You can find numerous articles on what type of pan you should use to bake cakes. I can tell you, I’ve used them all – old, new, black, silver, glass, cheap, expensive . . . and I’ve made nice cakes with all of them. But they’re all different, and if you find yourself switching back and forth between this type and that type, you’re going to drive yourself batty.
My favorite pans to use are the high-quality, anodized aluminum pans, like those shown below. The silver color reflects heat. A darker pan absorbs heat, and will actually require an adjustment on the temperature – down about 25° F.
Glass pans retain heat for much longer (as you know if you’ve ever burned your hand on a glass casserole that you took out of the oven 40 minutes ago, thinking it had cooled . . . oops.) If you bake in glass, you need to account for the additional baking time that will occur after you take the pan out of the oven, or you’ll end up with a very dry cake. Also, I find glass pans to be so much heavier and harder to store.
Steel pans have a tendency to change color as they age – turning much darker as the surface oxidizes. The darker the pan, the more heat it will absorb during baking. Again, if you don’t account for that, the result is a dry, overbaked cake.
Baking in aluminum – especially quality aluminum – will take some of the variables out of baking equation. The pans cool quickly, so you can be more precise with your oven timing. The anodized surface is very hard and will not oxidize (rust) like a steel pan. And the shiny surface reflects heat consistently – so you can be confident the next time you have a surprise event that calls for a great cake in a hurry.
But is aluminum safe to use?
[Putting on my chemistry and earth science teacher hat.]
Aluminum is the third most common element on earth. You ingest aluminum daily – just because it’s so prevalent in the soil and dust we walk on and breathe. But to ease the mind of bakers everywhere, Cook’s Illustrated ran a test in 2012. Using acidic tomatoes, they cooked a tomato sauce for two hours, then stored the sauce overnight in the same aluminum pot. The next day, the sauce was measured to contain just .0024 milligrams per cup. In comparison, a cup of hot tea can contain 200 times that much aluminum . . . and a single antacid chewable can contain 80,000 times as much!

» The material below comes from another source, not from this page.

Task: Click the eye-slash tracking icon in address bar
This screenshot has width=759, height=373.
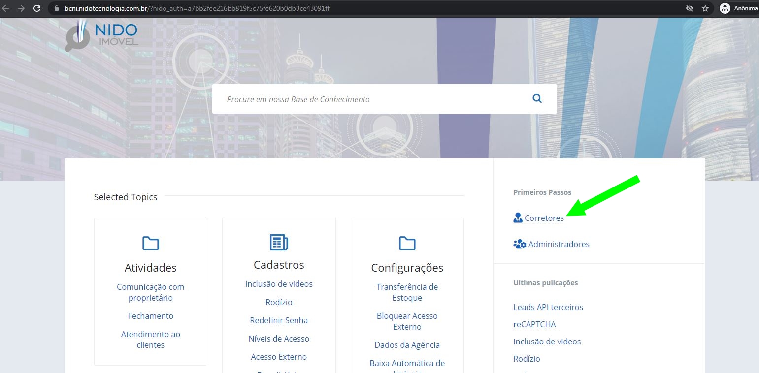Action: pos(690,8)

In addition, greasing and flouring a pan does reduce the actual contact between the batter and the pan itself, so you’re safer there as well. And many bakers line their pans with parchment paper, eliminating contact completely.
Considering the benefits of aluminum pans and the much greater impact of the natural environment on our aluminum intake, I highly recommend collecting a full set of high-quality anodized aluminum baking pans. They’ll last for a lifetime and provide many hours of enjoyment for you and your family.